WHAT YOU WILL DO | Add 6 to every coordinate in the answers below, then write all the items out again with their requests included. Don't include the pictures in your answer.

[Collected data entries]
-*-*-

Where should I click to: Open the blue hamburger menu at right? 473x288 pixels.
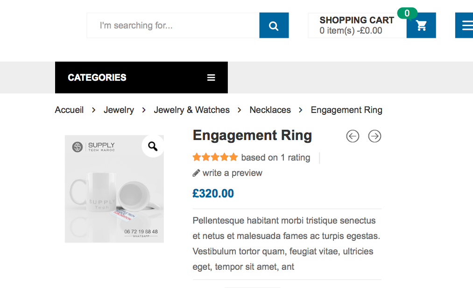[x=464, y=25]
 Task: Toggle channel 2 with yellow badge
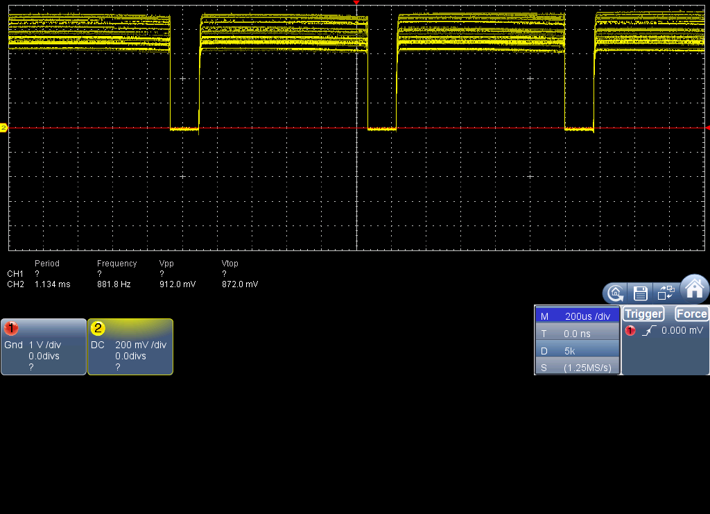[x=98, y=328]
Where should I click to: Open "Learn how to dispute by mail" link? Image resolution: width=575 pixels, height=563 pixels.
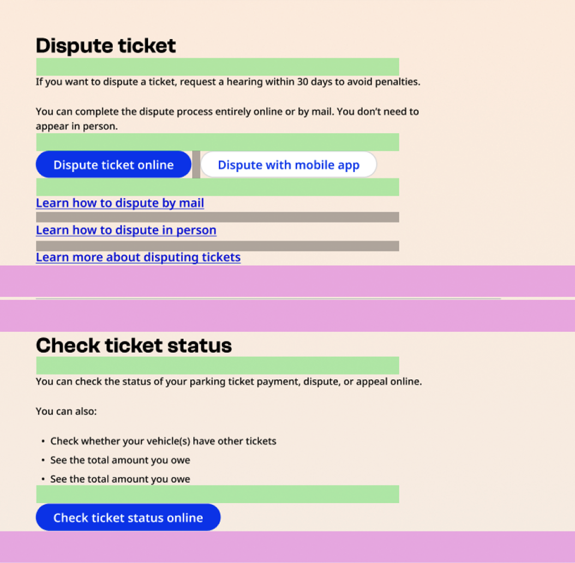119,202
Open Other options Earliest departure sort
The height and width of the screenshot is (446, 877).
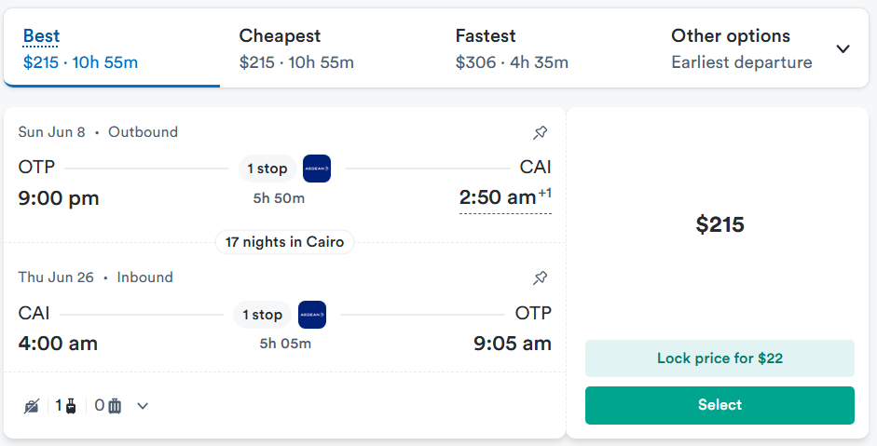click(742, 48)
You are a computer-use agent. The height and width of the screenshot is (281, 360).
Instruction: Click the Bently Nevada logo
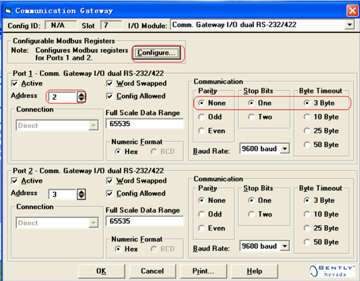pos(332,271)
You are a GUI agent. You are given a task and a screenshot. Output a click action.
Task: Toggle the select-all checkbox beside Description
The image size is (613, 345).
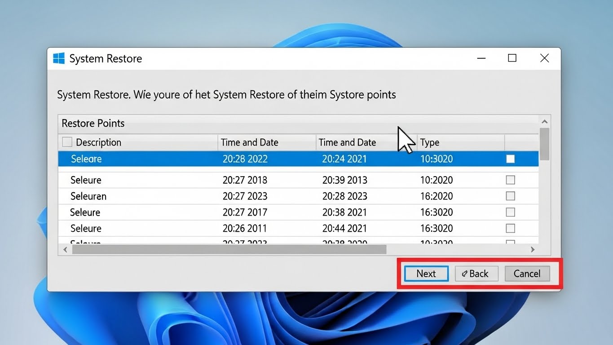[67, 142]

-*-*-

FULL ANSWER |
Where should I click to: Open the blue hamburger menu at right? 473x288 pixels.
[x=470, y=31]
 Task: Toggle channel 2 with yellow badge
[x=104, y=334]
Where should I click to: Open "Learn how to dispute by mail" link? Image resolution: width=575 pixels, height=563 pixels.
125,208
Open Other options Earliest departure sort
The height and width of the screenshot is (446, 877).
click(748, 54)
You are a computer-use agent. The height and width of the screenshot is (281, 360).
Instruction: Click the Bently Nevada logo
pos(338,277)
You are a GUI agent. You are given a task and a screenshot. Output a click action.
Task: Toggle the select-all checkbox beside Description
The image size is (613, 345).
[73, 148]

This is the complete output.